Provided data section start

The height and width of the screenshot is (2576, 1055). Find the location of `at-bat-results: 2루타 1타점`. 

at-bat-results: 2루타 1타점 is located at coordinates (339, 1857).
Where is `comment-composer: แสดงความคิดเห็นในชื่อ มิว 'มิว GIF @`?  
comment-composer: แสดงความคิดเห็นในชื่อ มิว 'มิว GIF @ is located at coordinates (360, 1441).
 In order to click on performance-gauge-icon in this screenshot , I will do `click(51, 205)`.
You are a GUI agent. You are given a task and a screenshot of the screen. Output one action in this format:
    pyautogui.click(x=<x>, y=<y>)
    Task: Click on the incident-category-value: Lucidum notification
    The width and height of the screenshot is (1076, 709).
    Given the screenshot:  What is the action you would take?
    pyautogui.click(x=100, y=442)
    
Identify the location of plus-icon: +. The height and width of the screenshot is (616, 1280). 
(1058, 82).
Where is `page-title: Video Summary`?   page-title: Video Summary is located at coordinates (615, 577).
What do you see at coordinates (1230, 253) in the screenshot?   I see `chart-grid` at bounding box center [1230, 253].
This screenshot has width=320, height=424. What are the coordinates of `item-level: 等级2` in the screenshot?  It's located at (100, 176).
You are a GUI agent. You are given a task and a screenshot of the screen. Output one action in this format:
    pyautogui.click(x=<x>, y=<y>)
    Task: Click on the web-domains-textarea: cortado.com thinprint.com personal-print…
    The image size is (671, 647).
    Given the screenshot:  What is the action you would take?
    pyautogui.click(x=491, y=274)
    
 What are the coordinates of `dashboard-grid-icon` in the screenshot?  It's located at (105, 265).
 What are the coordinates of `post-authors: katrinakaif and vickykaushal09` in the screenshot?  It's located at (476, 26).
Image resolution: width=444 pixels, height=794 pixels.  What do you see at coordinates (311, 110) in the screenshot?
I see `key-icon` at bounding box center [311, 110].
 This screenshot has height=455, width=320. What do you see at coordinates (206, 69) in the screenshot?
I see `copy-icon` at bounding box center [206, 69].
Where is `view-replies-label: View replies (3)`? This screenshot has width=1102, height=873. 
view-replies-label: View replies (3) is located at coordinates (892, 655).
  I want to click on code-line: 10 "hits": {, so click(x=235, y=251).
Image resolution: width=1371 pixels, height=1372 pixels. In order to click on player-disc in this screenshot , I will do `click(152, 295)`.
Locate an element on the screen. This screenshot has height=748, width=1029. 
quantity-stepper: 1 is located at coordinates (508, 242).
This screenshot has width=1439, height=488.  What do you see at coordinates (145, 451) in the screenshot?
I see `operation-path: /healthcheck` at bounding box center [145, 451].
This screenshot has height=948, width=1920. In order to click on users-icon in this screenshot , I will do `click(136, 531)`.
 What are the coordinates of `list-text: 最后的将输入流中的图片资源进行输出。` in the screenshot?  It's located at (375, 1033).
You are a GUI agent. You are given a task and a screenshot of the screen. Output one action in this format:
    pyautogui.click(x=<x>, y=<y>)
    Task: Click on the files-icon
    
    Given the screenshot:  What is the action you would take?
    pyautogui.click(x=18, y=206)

Provided data section end

__Task objective__:
Turn the entries above into a JSON list of strings, with one string for each line and no blank lines.

__Exercise answer__:
[
  "The height and width of the screenshot is (2576, 1055). Find the location of `at-bat-results: 2루타 1타점`. ",
  "at-bat-results: 2루타 1타점 is located at coordinates (339, 1857).",
  "Where is `comment-composer: แสดงความคิดเห็นในชื่อ มิว 'มิว GIF @`?  ",
  "comment-composer: แสดงความคิดเห็นในชื่อ มิว 'มิว GIF @ is located at coordinates (360, 1441).",
  " In order to click on performance-gauge-icon in this screenshot , I will do `click(51, 205)`.",
  "You are a GUI agent. You are given a task and a screenshot of the screen. Output one action in this format:",
  "    pyautogui.click(x=<x>, y=<y>)",
  "    Task: Click on the incident-category-value: Lucidum notification",
  "    The width and height of the screenshot is (1076, 709).",
  "    Given the screenshot:  What is the action you would take?",
  "    pyautogui.click(x=100, y=442)",
  "Identify the location of plus-icon: +. The height and width of the screenshot is (616, 1280). ",
  "(1058, 82).",
  "Where is `page-title: Video Summary`?   page-title: Video Summary is located at coordinates (615, 577).",
  "What do you see at coordinates (1230, 253) in the screenshot?   I see `chart-grid` at bounding box center [1230, 253].",
  "This screenshot has width=320, height=424. What are the coordinates of `item-level: 等级2` in the screenshot?  It's located at (100, 176).",
  "You are a GUI agent. You are given a task and a screenshot of the screen. Output one action in this format:",
  "    pyautogui.click(x=<x>, y=<y>)",
  "    Task: Click on the web-domains-textarea: cortado.com thinprint.com personal-print…",
  "    The image size is (671, 647).",
  "    Given the screenshot:  What is the action you would take?",
  "    pyautogui.click(x=491, y=274)",
  " What are the coordinates of `dashboard-grid-icon` in the screenshot?  It's located at (105, 265).",
  " What are the coordinates of `post-authors: katrinakaif and vickykaushal09` in the screenshot?  It's located at (476, 26).",
  "Image resolution: width=444 pixels, height=794 pixels.  What do you see at coordinates (311, 110) in the screenshot?",
  "I see `key-icon` at bounding box center [311, 110].",
  " This screenshot has height=455, width=320. What do you see at coordinates (206, 69) in the screenshot?",
  "I see `copy-icon` at bounding box center [206, 69].",
  "Where is `view-replies-label: View replies (3)`? This screenshot has width=1102, height=873. ",
  "view-replies-label: View replies (3) is located at coordinates (892, 655).",
  "  I want to click on code-line: 10 \"hits\": {, so click(x=235, y=251).",
  "Image resolution: width=1371 pixels, height=1372 pixels. In order to click on player-disc in this screenshot , I will do `click(152, 295)`.",
  "Locate an element on the screen. This screenshot has height=748, width=1029. ",
  "quantity-stepper: 1 is located at coordinates (508, 242).",
  "This screenshot has width=1439, height=488.  What do you see at coordinates (145, 451) in the screenshot?",
  "I see `operation-path: /healthcheck` at bounding box center [145, 451].",
  "This screenshot has height=948, width=1920. In order to click on users-icon in this screenshot , I will do `click(136, 531)`.",
  " What are the coordinates of `list-text: 最后的将输入流中的图片资源进行输出。` in the screenshot?  It's located at (375, 1033).",
  "You are a GUI agent. You are given a task and a screenshot of the screen. Output one action in this format:",
  "    pyautogui.click(x=<x>, y=<y>)",
  "    Task: Click on the files-icon",
  "    Given the screenshot:  What is the action you would take?",
  "    pyautogui.click(x=18, y=206)"
]